"Ich fühle mich schuldig"

Ein Gespräch mit dem Schauspieler und Regisseur Maximilian Schell

 

Auszug aus dem offiziellen Protokoll der Academy of Life
Veröffentlicht in der Wiener Zeitung vom 25./26. Jänner 2002
Redigiert von Eugen-Maria Schulak

 

Als Bühnen- und Filmschauspieler wie als Theater-, Film- und Opernregisseur ist der heute 71-jährige Maximilian Schell weltweit ein Begriff: 1961 gewann er den Oscar als bester Hauptdarsteller für die Rolle des Verteidigers in Stanley Kramers Film "Das Urteil von Nürnberg"; 1978 übernahm er bei den Salzburger Festspielen von Curd Jürgens die vielleicht prominenteste Rolle des deutschen Theaters: Hugo von Hofmannsthals "Jedermann", den er bis 1982 als gefeierter Gaststar interpretierte; 1985 wurde seine filmische Collage "Marlene" mit dem New York Film Critics Award ausgezeichnet und im Herbst 2001 inszenierte er Richard Wagners "Lohengrin" bei Placido Domingo, dem Direktor der Los Angeles Oper. Nach Wien kam Maximilian Schell auf Einladung der Siemens Academy of Life.

Wiener Zeitung: Wenn man die vielen Preise bedenkt, die Sie für Ihre Filme bekommen haben, teils als Schauspieler, teils als Regisseur, so fragt man sich zwangsläufig, ob Sie unter Erfolgszwang stehen?

Maximilian Schell: Das steht man, glaube ich, immer. Ich wehre mich sehr dagegen, denn ich finde, dass am wichtigsten ist, jemandem zu erlauben, Fehler zu begehen. Heutzutage ist es eben schwer, wenn man im Rampenlicht steht, dass man öffentlich Fehler begehen darf.
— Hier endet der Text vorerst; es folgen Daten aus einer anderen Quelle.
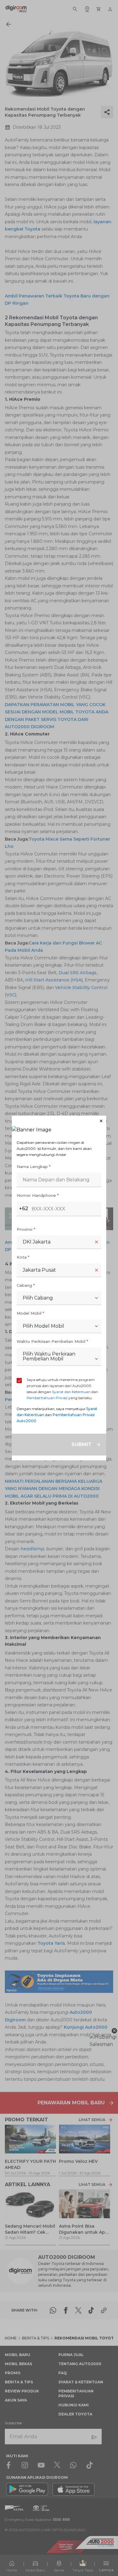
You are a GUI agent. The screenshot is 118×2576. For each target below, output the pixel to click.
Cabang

Deshalb darf man dann die Irrtümer, die man macht, einfach nicht so ernst nehmen.

Wiener Zeitung: Wer hat eigentlich den Anstoß gegeben, dass Sie ans Theater gegangen sind?

Maximilian Schell: Na ja, mein Vater war Schriftsteller, meine Mutter Schauspielerin. Ich habe mit elf Jahren den Walter Tell gespielt, im Schauspielhaus Zürich. Ich habe die große Zeit des Schauspielhauses erlebt. Da war alle vierzehn Tage eine Premiere und man hat sich gegenseitig inspiriert. Das war eigentlich meine Lehrzeit. Ich habe dort viel zugeschaut und auch daneben den Walter Tell gespielt, vier Franken pro Aufführung bekommen, und das hat sich ganz einfach später so ergeben.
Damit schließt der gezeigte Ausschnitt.